• Written task a:
Render the records as a numbered list, covering everything from the line containing "Close the Wireless dialog with the red X" down through the end of the records, with both ends included. Skip blank lines and leave the pictures out.

• Page text:
————————

I stock ammo mainly for the purpose of butchering goats, rabbits, etc. for food and eliminating varmints that would eat my "on the hoof" food storage. 

There are a LOT of well armed homes with ex-military men between me and civilization, so I figure very few, if any, raiders would ever make it this far. Any raiders that try to get thru the woods and over the mountains to get here will have to deal with the bears, wild boar, and other hungry animals in the woods. Many of the city people would end up being a midnight snack long before they got to my place. The few that are savvy about living in the wilderness, might make it, and those are the ones that might be worth recruiting to live on the homestead to share the work & food. That's assuming they get past all the other places to mine. I live almost in the middle so the chances of them arriving here first are slim.


----------



## stranger (Feb 24, 2008)

Michael Kawalek said:


> I don't think you have ever experienced what desperate people who haven't eaten for several days will do for food. It won't happen at first, but these people will quickly figure out that your family is still well fed. What are you going to say after someone breaks your child's arm while trying to take their food out of their mouth? Don't think that's going to happen? Good luck to you! Better stock up on extra beans for them now while you can.

————————

• Task input:
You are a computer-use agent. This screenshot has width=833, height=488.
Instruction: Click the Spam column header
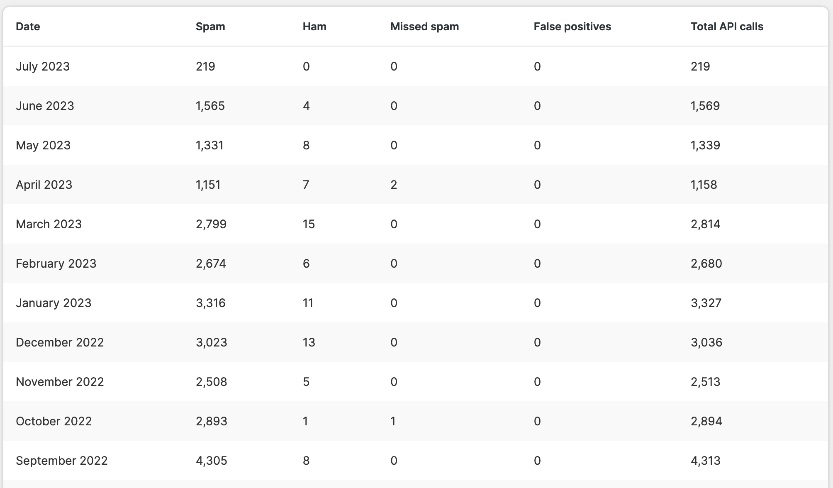[x=210, y=27]
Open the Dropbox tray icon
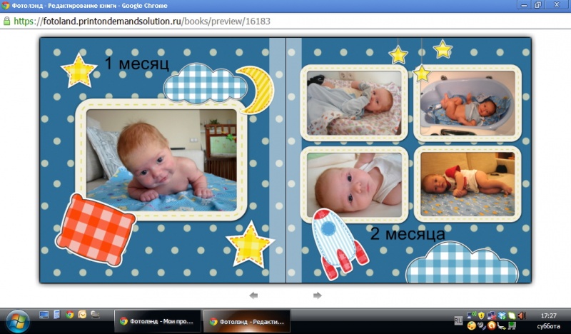Image resolution: width=571 pixels, height=334 pixels. coord(502,315)
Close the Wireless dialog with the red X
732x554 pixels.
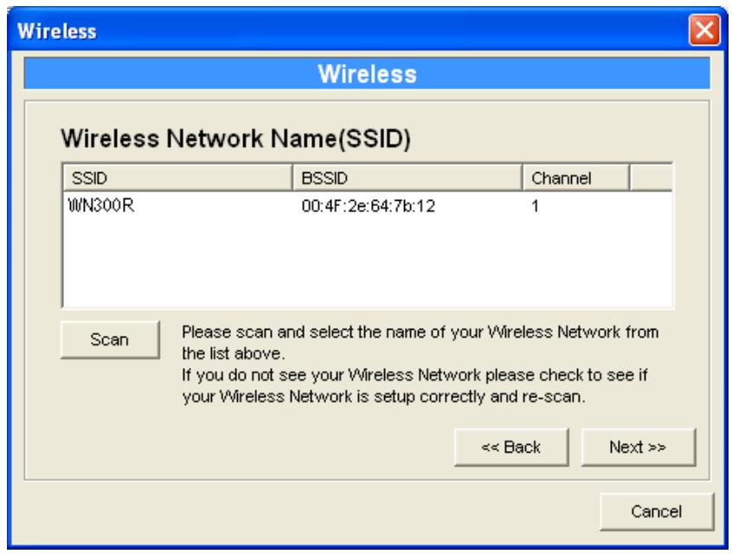pyautogui.click(x=704, y=30)
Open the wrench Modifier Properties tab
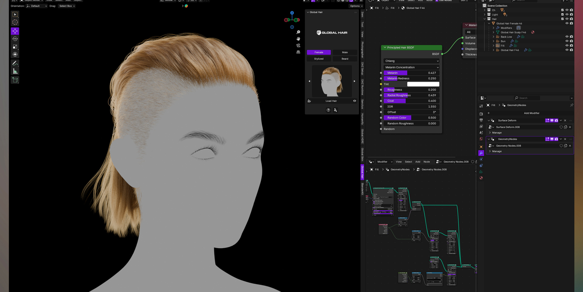583x292 pixels. (x=480, y=151)
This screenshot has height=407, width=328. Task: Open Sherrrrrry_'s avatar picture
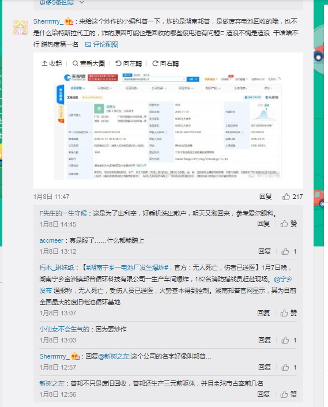pyautogui.click(x=20, y=27)
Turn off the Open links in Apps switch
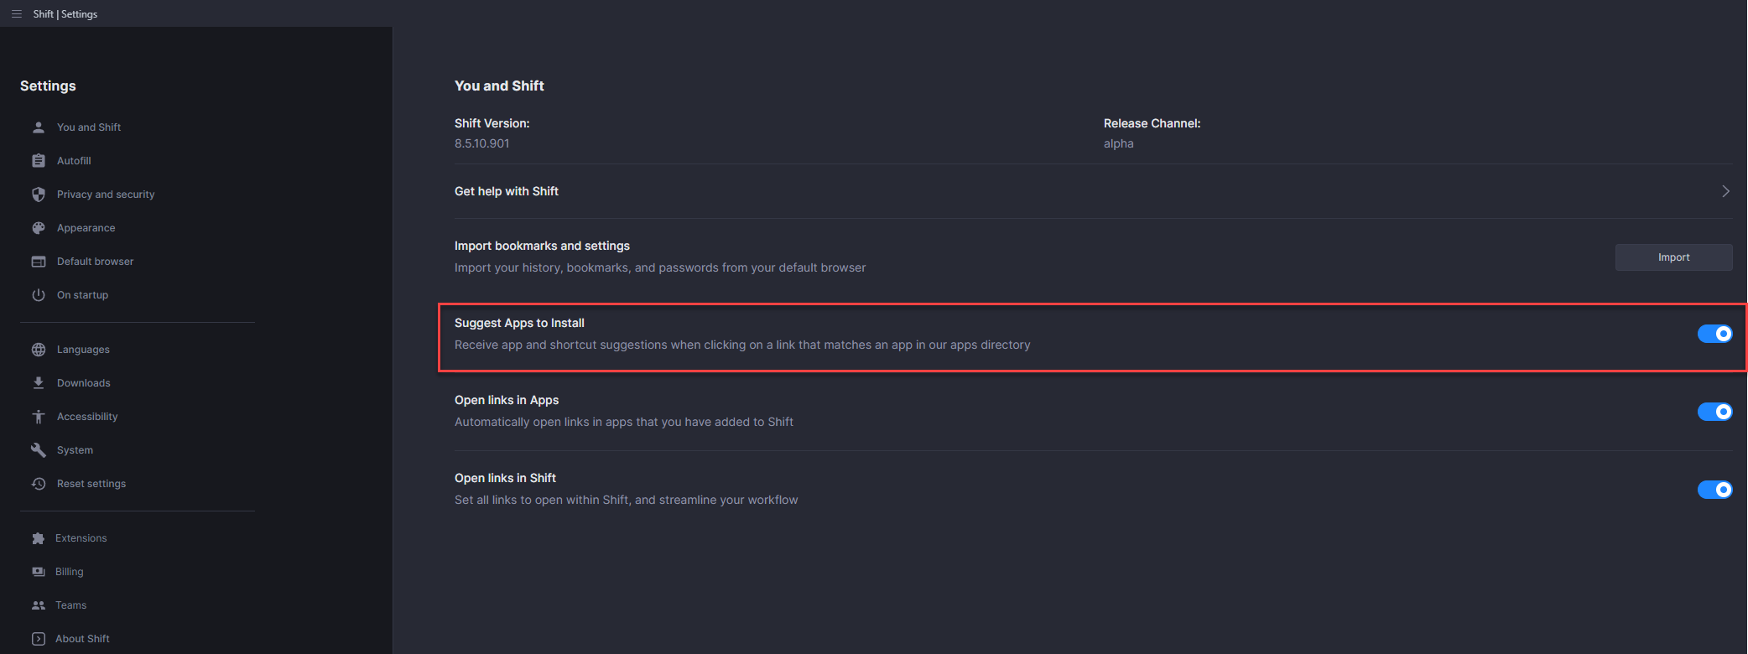This screenshot has width=1748, height=654. [1714, 412]
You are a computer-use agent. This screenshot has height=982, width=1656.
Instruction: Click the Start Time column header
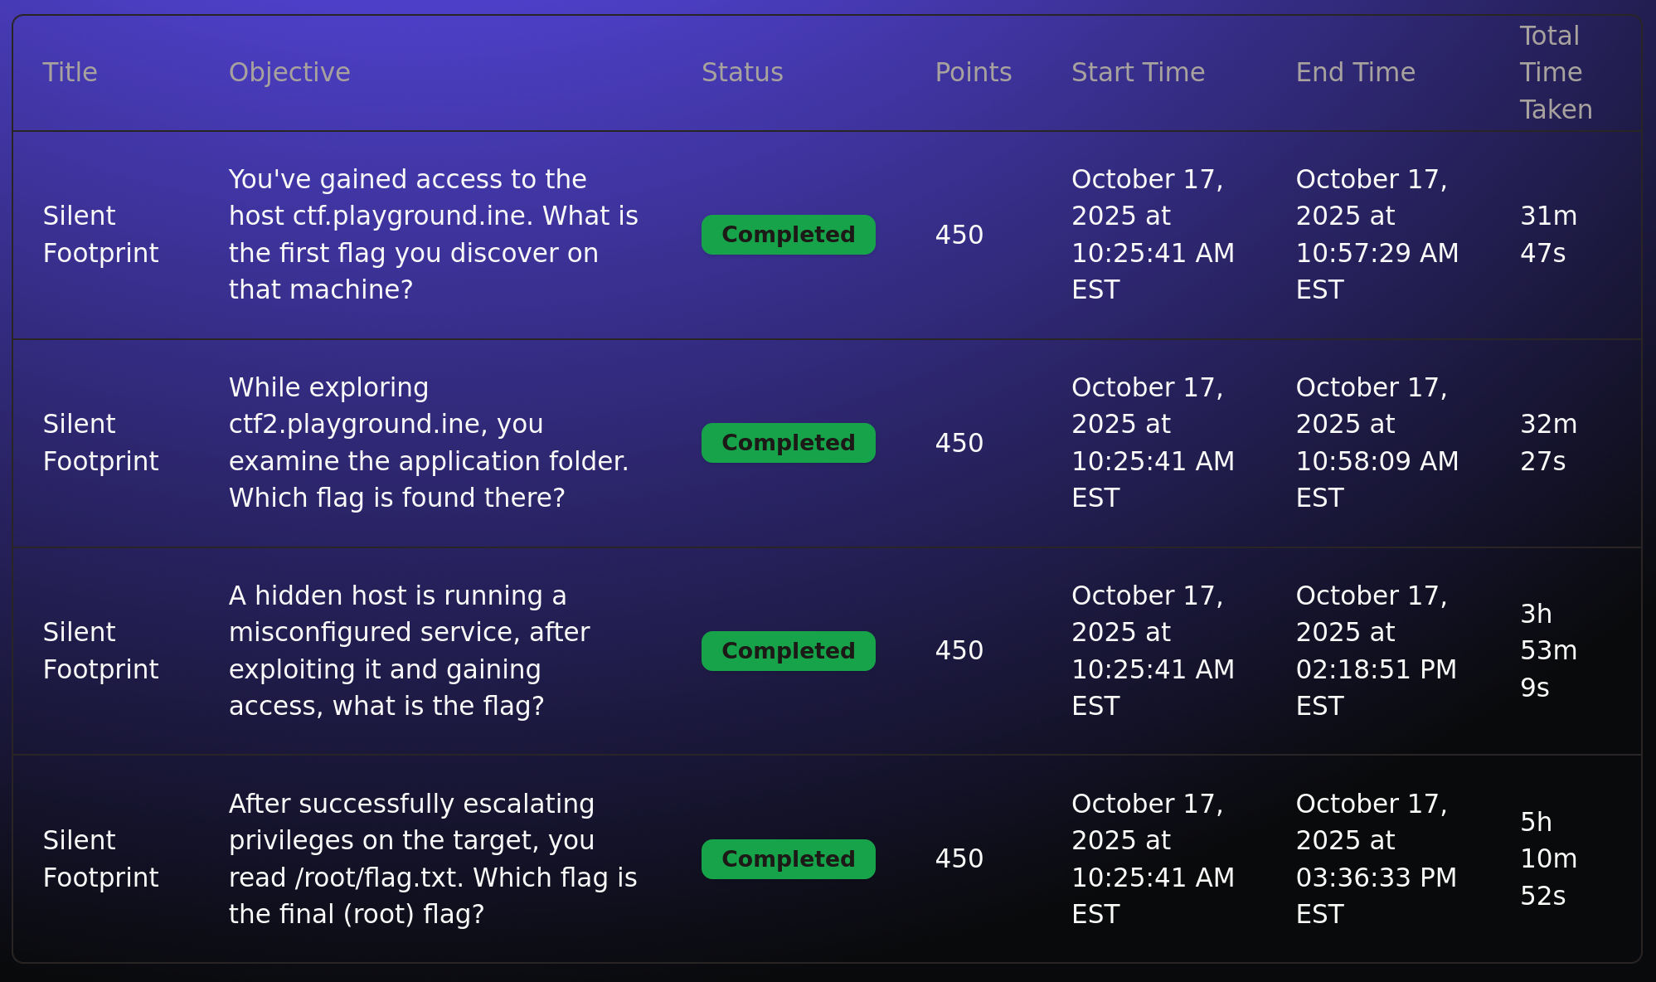click(x=1138, y=73)
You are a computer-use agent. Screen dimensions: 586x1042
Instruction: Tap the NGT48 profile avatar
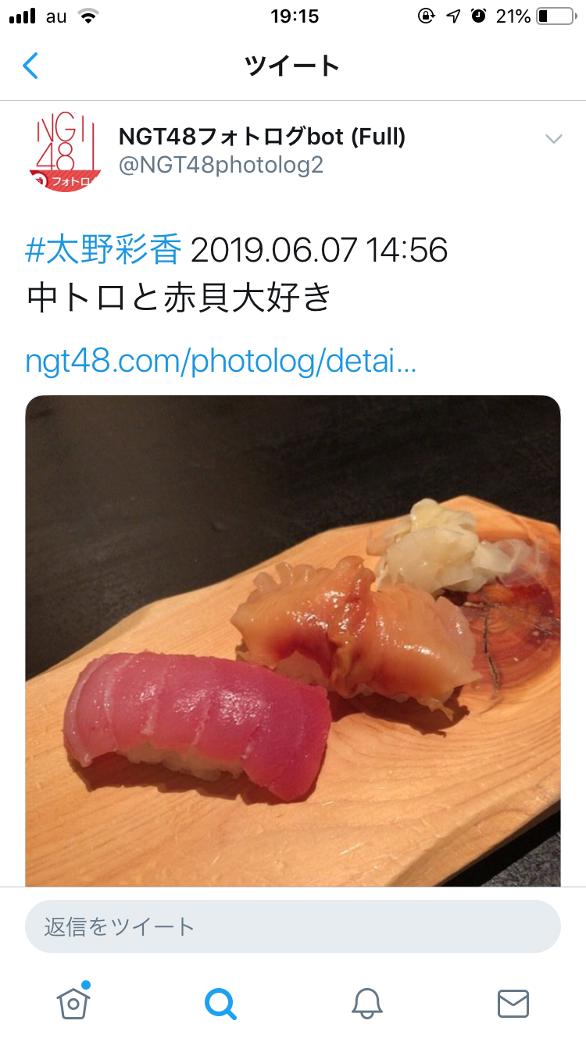(66, 152)
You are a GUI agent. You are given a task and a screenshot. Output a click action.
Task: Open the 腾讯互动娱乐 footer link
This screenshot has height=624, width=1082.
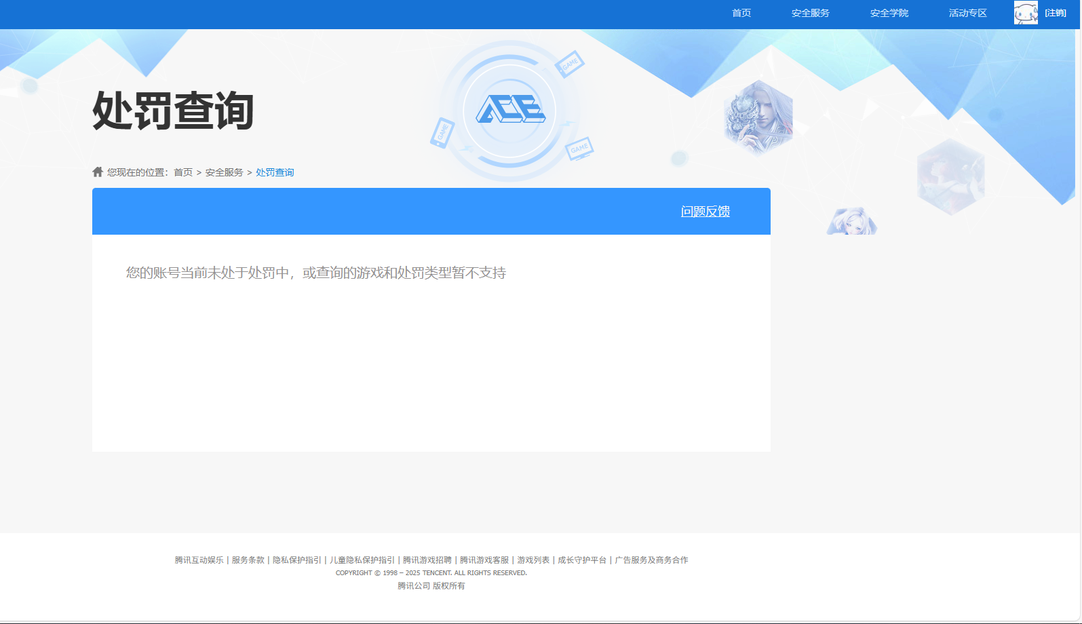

————————

• Written task b:
In the forum thread on stocking ammo, condense the paragraph beginning "There are a LOT of well armed homes" into a shorter version that keeps its main facts.

• Correct output a:
1. Close the Wireless dialog with the red X
2. 732x554 pixels.
3. pyautogui.click(x=704, y=30)
4. Open the wrench Modifier Properties tab
5. 583x292 pixels. (x=480, y=151)
6. This screenshot has height=407, width=328. Task: Open Sherrrrrry_'s avatar picture
7. pyautogui.click(x=20, y=27)
8. Turn off the Open links in Apps switch
9. This screenshot has width=1748, height=654. [1714, 412]
10. You are a computer-use agent. This screenshot has height=982, width=1656.
11. Instruction: Click the Start Time column header
12. click(x=1138, y=73)
13. You are a computer-use agent. Screen dimensions: 586x1042
14. Instruction: Tap the NGT48 profile avatar
15. (66, 152)
16. You are a GUI agent. You are given a task and a screenshot. Output a click action.
17. Task: Open the 腾讯互动娱乐 footer link
18. This screenshot has height=624, width=1082.

• Correct output b:
Many well-armed homes with ex-military men lie between the writer and civilization, so few raiders, if any, would get that far. Those who tried to cross the woods and mountains would face bears, wild boar and other hungry animals, and many city people would be eaten along the way. The few with wilderness skills might make it, and they could be worth recruiting to share the homestead's work and food. First they would have to get past all the other places. Since the writer lives almost in the middle, the chance of raiders arriving there first is slim.